Task list:
1. Decide whether each statement agrees with the passage on gene-edited pigs: (a) A 2023 report estimated that pigs make up 34% of all meat eaten. (b) About half of the world's pigs are in the US. (c) The edited pigs are immune to every known version of the PRRS virus. Answer yes or no for each, quoting the words of the passage that settle it.
2. Restate word for word everything in the passage on gene-edited pigs from "This project is" down to "the US alone.".

Page excerpt:
'''

According to Matt Culbertson, chief operating office of the Pig Improvement Company, a Genus subsidiary, the pigs appear entirely immune to more than 99% of the known versions of the PRRS virus, although there is one rare subtype that may break through the protection.

This project is scientifically similar to the work that led to the infamous CRISPR babies born in China in 2018. In that case a scientist named He Jiankui edited twin girls to be resistant to HIV, also by trying to remove a receptor gene when they were just embryos in a dish.

That experiment on humans was widely decried as misguided. But pigs are a different story. The ethical concerns about experimenting are less serious, and the benefits of changing the genomes can be measured in dollars and cents. It’s going to save a lot of money if pigs are immune to the PRRS virus, which spreads quite easily, causing losses of $300 million a year or more in the US alone.

Globally, people get animal protein mostly from chickens, with pigs and cattle in second and third place. A 2023 report estimated that pigs account for 34% of all meat that’s eaten. Of the billion pigs in the world, about half are in China; the US comes in a distant second, with 80 million.

Recently, there’s been a lot of fairly silly news about genetically modified animals. A company called Colossal Biosciences used gene editing to modify wolves in ways it claimed made them resemble an extinct species, the dire wolf. And then there’s the L.A. Project, an effort run by biohackers who say they’ll make glow-in-the-dark rabbits and have a stretch goal of creating a horse with a horn—that’s right, a unicorn.

'''

Available data:
'''

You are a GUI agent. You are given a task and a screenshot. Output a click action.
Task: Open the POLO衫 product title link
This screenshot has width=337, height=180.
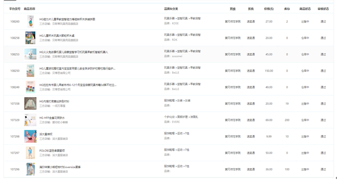pos(52,151)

'''

Solutions per task:
1.
(a) Yes: "A 2023 report estimated that pigs account for 34% of all meat that’s eaten."
(b) No: "Of the billion pigs in the world, about half are in China; the US comes in a distant second, with 80 million."
(c) No: "the pigs appear entirely immune to more than 99% of the known versions of the PRRS virus, although there is one rare subtype that may break through the protection."

2.
This project is scientifically similar to the work that led to the infamous CRISPR babies born in China in 2018. In that case a scientist named He Jiankui edited twin girls to be resistant to HIV, also by trying to remove a receptor gene when they were just embryos in a dish.

That experiment on humans was widely decried as misguided. But pigs are a different story. The ethical concerns about experimenting are less serious, and the benefits of changing the genomes can be measured in dollars and cents. It’s going to save a lot of money if pigs are immune to the PRRS virus, which spreads quite easily, causing losses of $300 million a year or more in the US alone.